The Governor's Proposed Cap on Property Tax Increases
    
While still in the process of wreaking havoc on the New Jersey budget, Christie is proposing a constitutional amendment that would create a 2.5% cap on the increase in the property tax levied by municipalities, school districts and counties, as well as a 2.5% cap on spending for state programs. After approval by the legislature, the proposal would have to be approved in a ballot referendum in November.

The proposal would allow an increase beyond the 2.5% cap only if the resulting revenue was used on debt service payments or approved by local referendum. Christie's proposed property tax cap would replace an existing 4% cap, which includes several additional exceptions.

If Christie’s goal was truly to hold down property taxes for typical New Jersey residents, he would not have vetoed the continuation of a 2% millionaire surtax. The revenue from that tax would have funded the restoration of $635 million in property tax rebates for more than 600,000 seniors and people with disabilities. The veto, which Democrats failed to override this week, suggests that Christie is more concerned with providing tax breaks for the wealthy than providing property tax relief for those who need it most.

Making matters worse, Christie's budget cuts over $800 million in state aid to local governments.
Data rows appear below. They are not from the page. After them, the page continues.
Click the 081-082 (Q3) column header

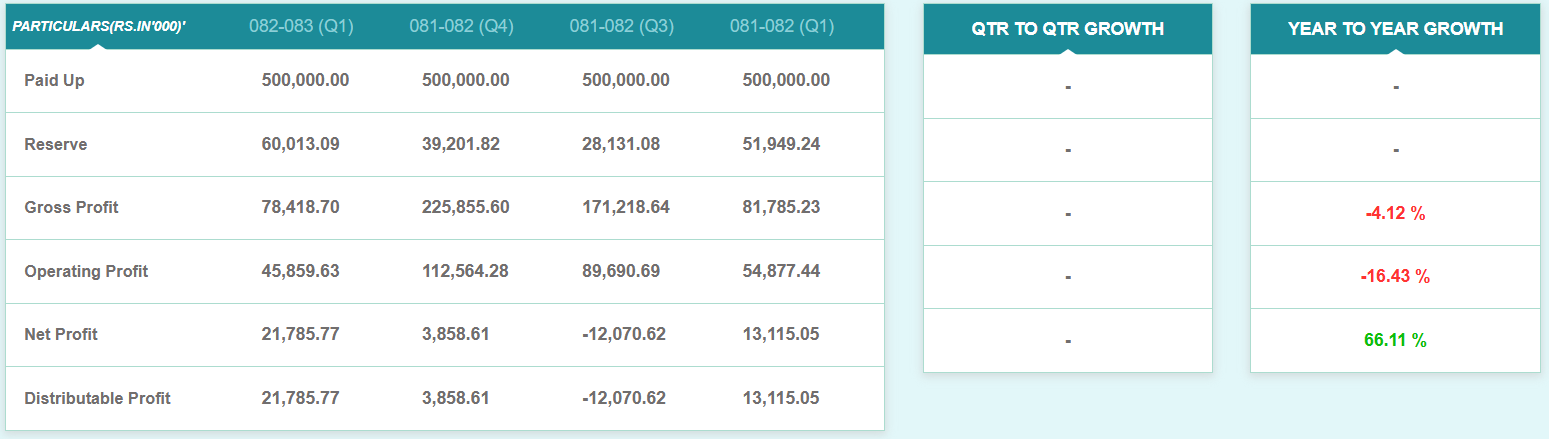621,26
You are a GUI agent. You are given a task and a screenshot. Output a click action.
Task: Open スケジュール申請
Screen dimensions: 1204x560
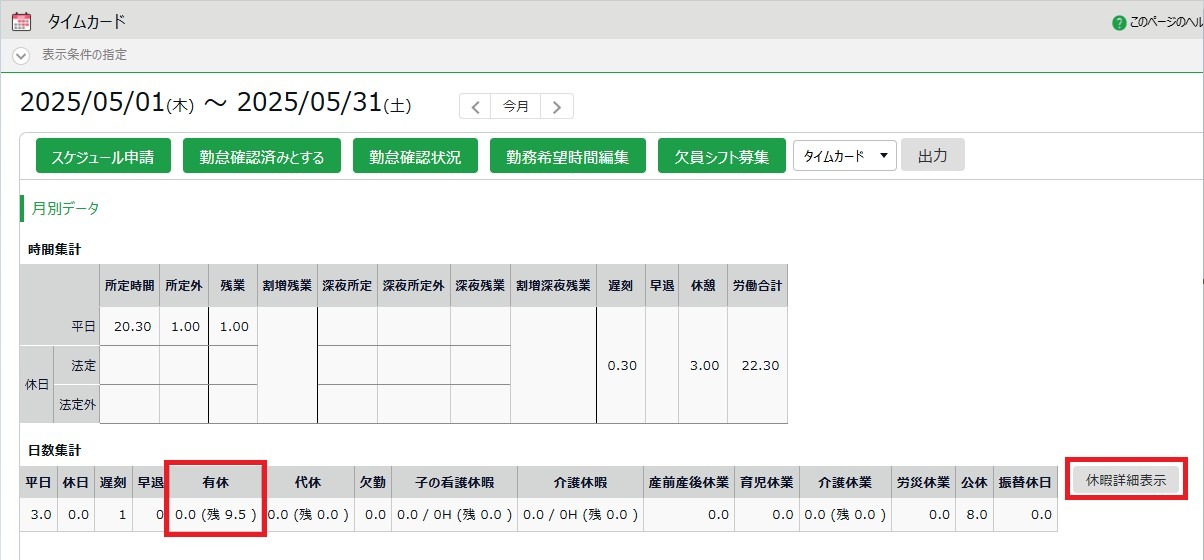click(103, 156)

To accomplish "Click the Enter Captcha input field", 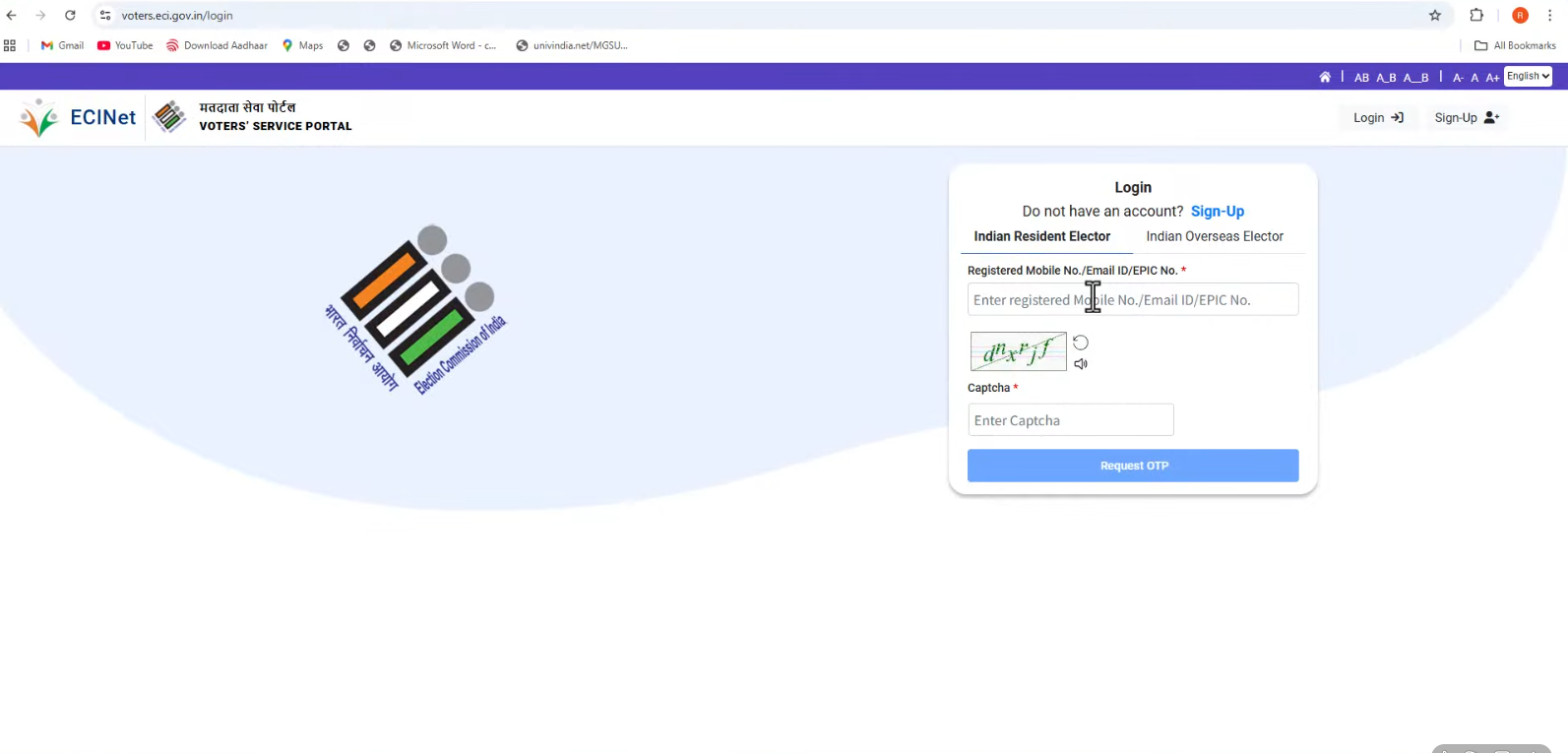I will (1071, 420).
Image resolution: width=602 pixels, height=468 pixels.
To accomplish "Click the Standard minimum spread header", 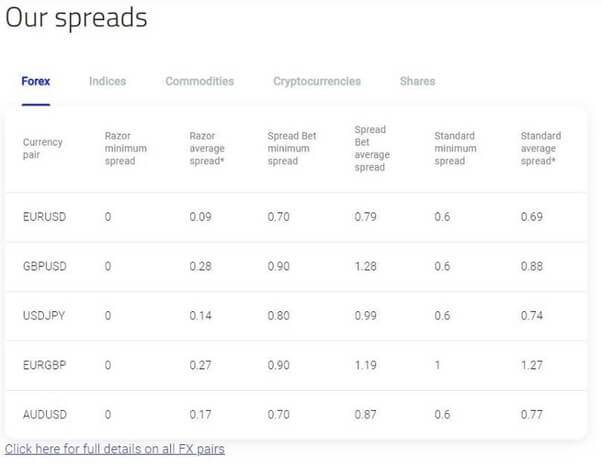I will click(455, 148).
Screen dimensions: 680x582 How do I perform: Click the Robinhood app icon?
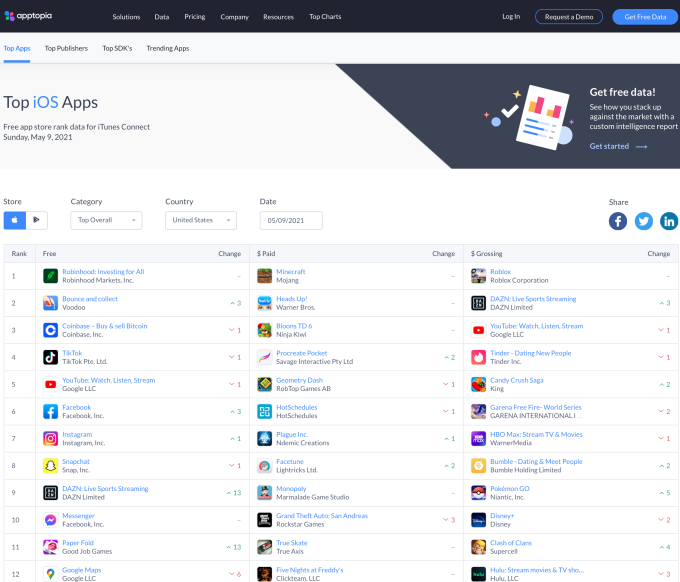[50, 275]
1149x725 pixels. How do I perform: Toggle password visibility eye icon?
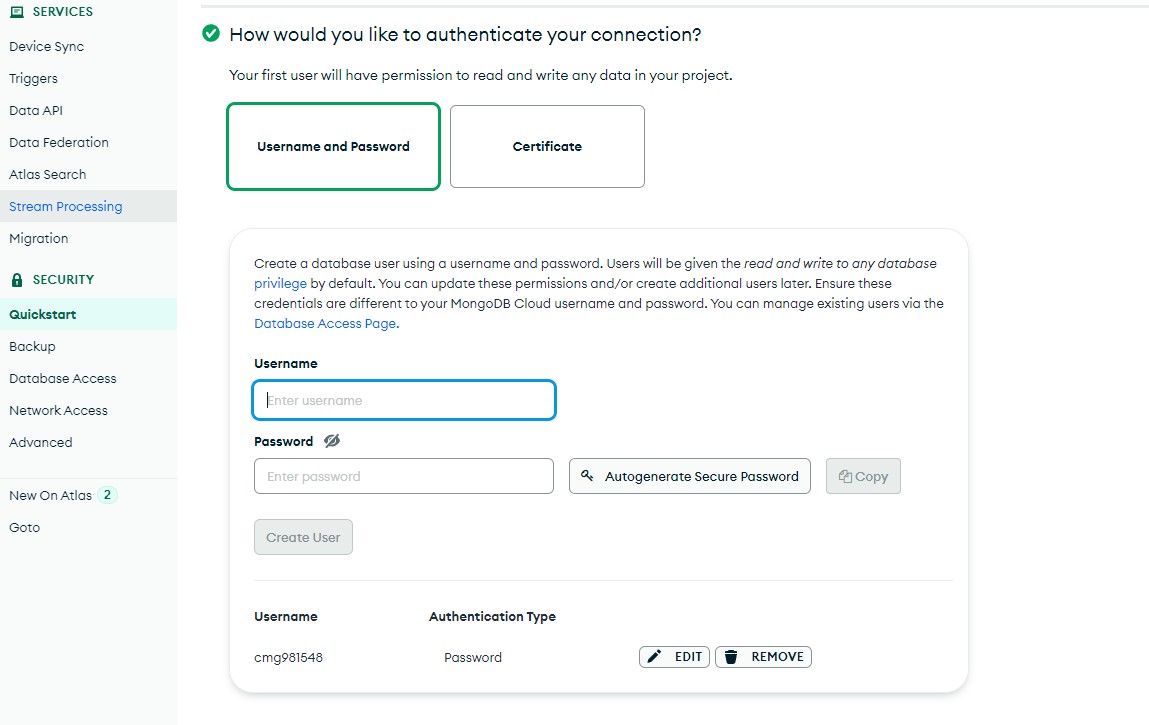coord(332,441)
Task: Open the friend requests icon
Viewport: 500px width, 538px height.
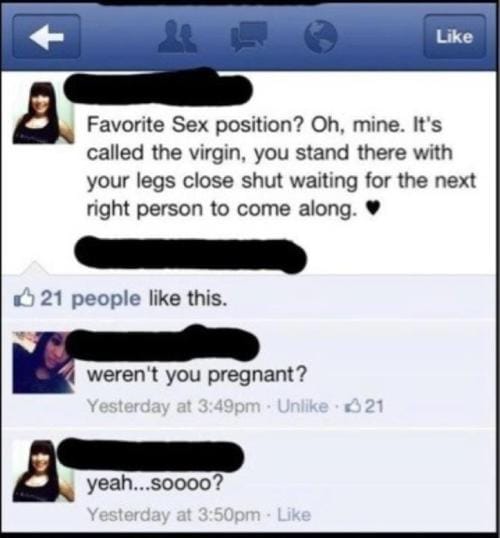Action: coord(177,36)
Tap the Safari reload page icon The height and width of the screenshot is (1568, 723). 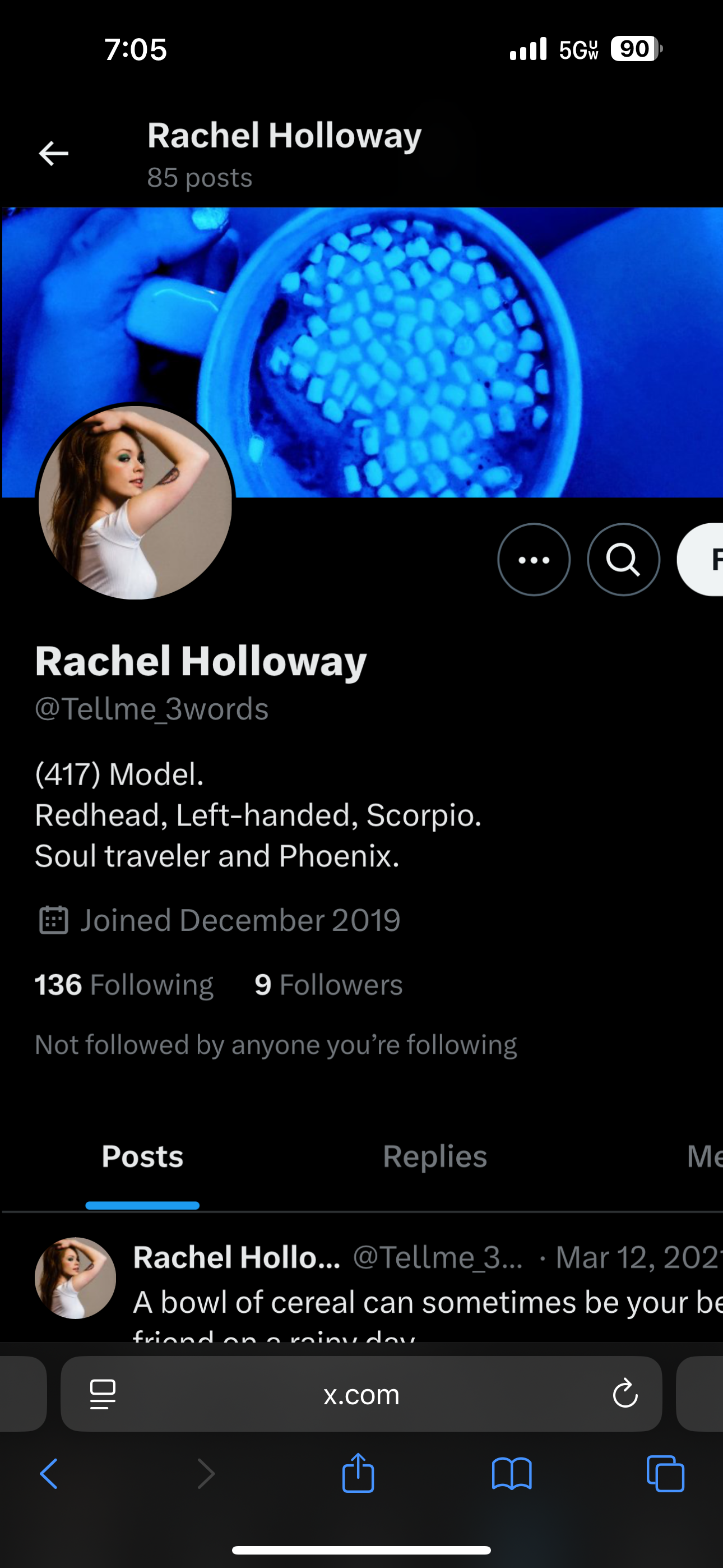[625, 1393]
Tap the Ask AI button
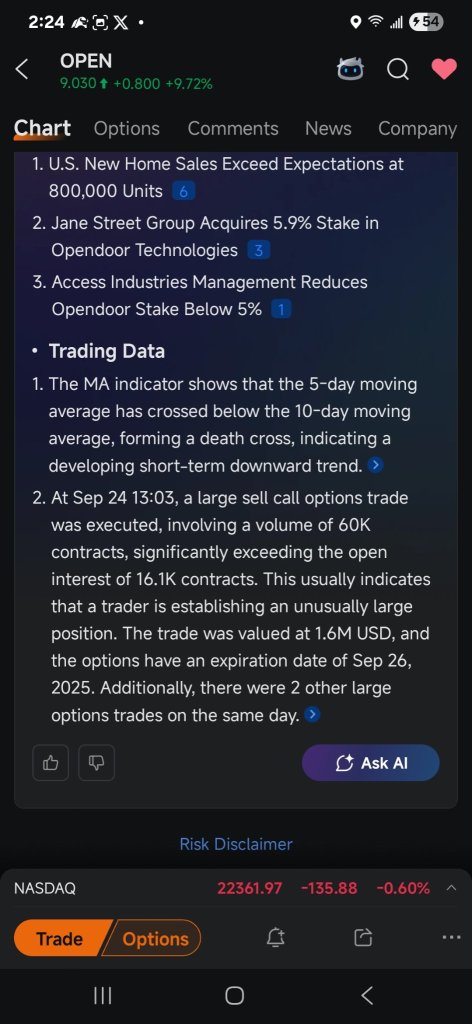Image resolution: width=472 pixels, height=1024 pixels. pyautogui.click(x=371, y=762)
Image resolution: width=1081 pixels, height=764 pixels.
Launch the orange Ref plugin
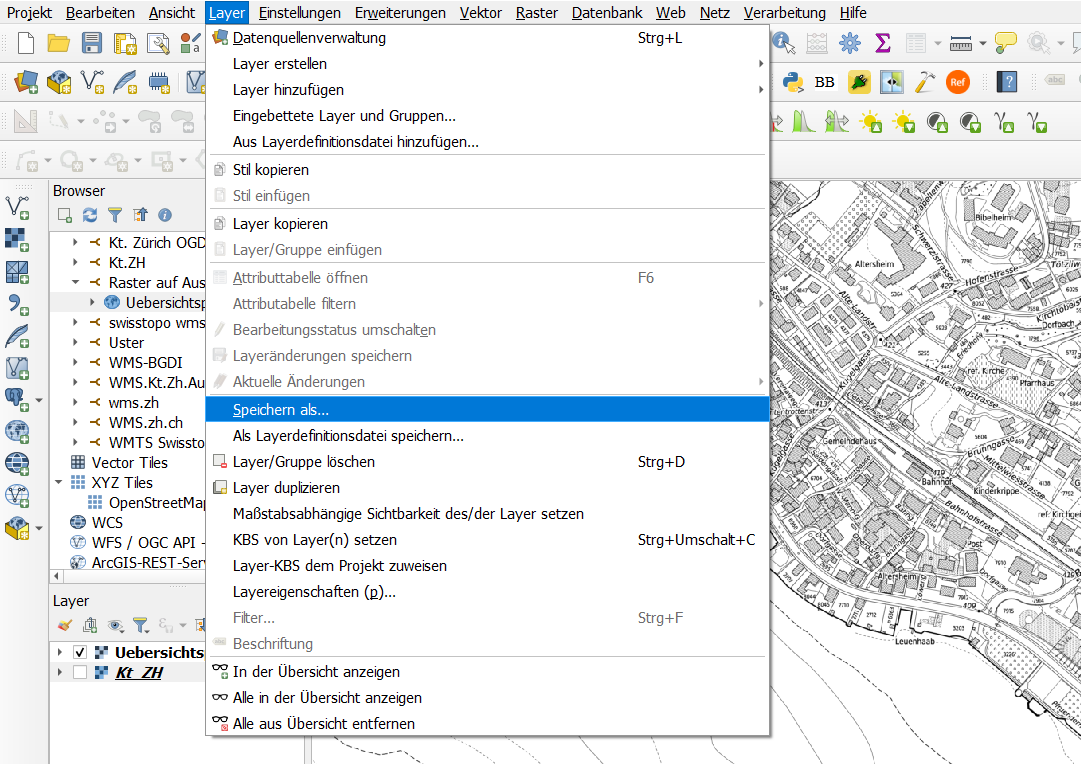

The cuts will force local governments who depend primarily on property taxes to raise even more revenue to close the gap created by the cuts.

A Democratic Alternative
    
Signaling some willingness to compromise, Democratic Senate President Stephen Sweeney has proposed a 2.9% cap coupled with a continuation of existing exceptions to the cap. Defending his proposal, Sweeney points out that the existing 4% cap has already worked and has reduced average annual property tax increases from 7% to 3.3%.

Sweeney's measure is also different from the Governor's in that it would be a statute rather than a constitutional amendment, meaning the state legislature would decide on the policy change rather than voters this November.   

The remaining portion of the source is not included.